Molecular detection of Mycoplasma pneumoniae in Community acquired pneumonia

Abstract

Community acquired pneumonia (CAP) remains a common and serious illness despite availability of potent anti-microbials and effective vaccine. Two types of CAP are commonly recognised - typical and atypical. Typical pneumonia is usually caused by bacteria such as Streptococcus pneumoniae, Haemophilus influenzae and Moraxella catharralis, whereas, atypical pneumonia can be caused by Mycoplasma pneumoniae, Chlamydia pneumoniae, Legionella pneuomophila. Mycoplasma pneumoniae is found to be the most common cause of CAP among atypical pathogens and is called “Walking pneumonia”. It is a common atypical respiratory pathogen that produces diseases of varied severity ranging from mild upper respiratory tract infection to severe atypical pneumonia and is also responsible for producing a wide spectrum of non-pulmonary manifestations like neurological, hepatic, cardiac diseases, hemolytic anemia, polyarthritis and erythema multiforme which occur in as many as 25% of infected persons.

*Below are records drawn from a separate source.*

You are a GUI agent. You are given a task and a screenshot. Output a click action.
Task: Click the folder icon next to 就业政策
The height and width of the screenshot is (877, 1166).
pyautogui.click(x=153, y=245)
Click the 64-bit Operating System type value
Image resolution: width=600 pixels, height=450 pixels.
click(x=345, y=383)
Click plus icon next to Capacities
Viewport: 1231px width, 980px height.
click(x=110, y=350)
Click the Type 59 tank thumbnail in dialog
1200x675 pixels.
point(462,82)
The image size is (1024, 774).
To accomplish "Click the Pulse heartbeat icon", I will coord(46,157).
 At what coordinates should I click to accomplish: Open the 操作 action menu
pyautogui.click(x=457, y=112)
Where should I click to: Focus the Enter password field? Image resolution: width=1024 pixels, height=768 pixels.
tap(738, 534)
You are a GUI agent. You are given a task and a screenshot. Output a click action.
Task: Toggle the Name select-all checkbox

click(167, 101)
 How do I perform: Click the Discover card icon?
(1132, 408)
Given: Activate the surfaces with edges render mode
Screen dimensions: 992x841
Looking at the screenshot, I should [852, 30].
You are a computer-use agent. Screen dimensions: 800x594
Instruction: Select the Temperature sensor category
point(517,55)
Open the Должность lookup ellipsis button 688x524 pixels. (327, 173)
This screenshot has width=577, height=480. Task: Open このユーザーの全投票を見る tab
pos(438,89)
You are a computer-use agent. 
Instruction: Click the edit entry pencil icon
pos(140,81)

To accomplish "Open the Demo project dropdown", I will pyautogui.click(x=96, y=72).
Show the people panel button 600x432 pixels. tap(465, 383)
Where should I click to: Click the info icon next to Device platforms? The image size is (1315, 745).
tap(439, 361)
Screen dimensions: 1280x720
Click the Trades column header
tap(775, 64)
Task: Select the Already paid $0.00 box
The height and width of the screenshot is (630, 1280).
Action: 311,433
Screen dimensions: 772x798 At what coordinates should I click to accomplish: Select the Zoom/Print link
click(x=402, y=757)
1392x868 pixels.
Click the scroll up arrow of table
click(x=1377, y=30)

As it lacks cell wall they are resistant to β lactam antibiotics, hence accurate and rapid diagnosis of M. pneumoniae infections is critical to initiate appropriate antibiotic treatment. Identification of M pneumoniae allows narrowing of initial empirical regimen which decreases antibiotic selection pressure and may lessen the risk of resistance. In view of this present study will be conducted in a tertiary care hospital for identification of M pneumoniae in cases of CAP by Polymerase chain reaction (PCR). 1. To detect proportion of Mycoplasma Pneumoniae among cases of CAP. 2. Detection of 16SrRNA Mycoplasma pneumoniae by PCR.Clinico-radiologically diagnosed 92 CAP patients were included in the study. Out of which 15 cases were caused by typical CAP pathogens like Streptococcus species, K.pneumoniae & M.tuberculosis. Samples (Sputum Bronchoalveolar lavages) from 77 suspected cases of atypical pneumonia are inoculated on PPLO broth (Difco) followed by identification of genus specific 16S rRNA Mycoplasma pneumoniae using PCR. PCR was found to be positive in 9 (11.68%) out of 77 CAP patients. PCR was found to be positive in 9 (11.68%) out of 77 CAP patients. Detection of M.pneumoniae is essential for prompt diagnosis and start of empirical therapy, thereby reducing antibiotic selection pressure.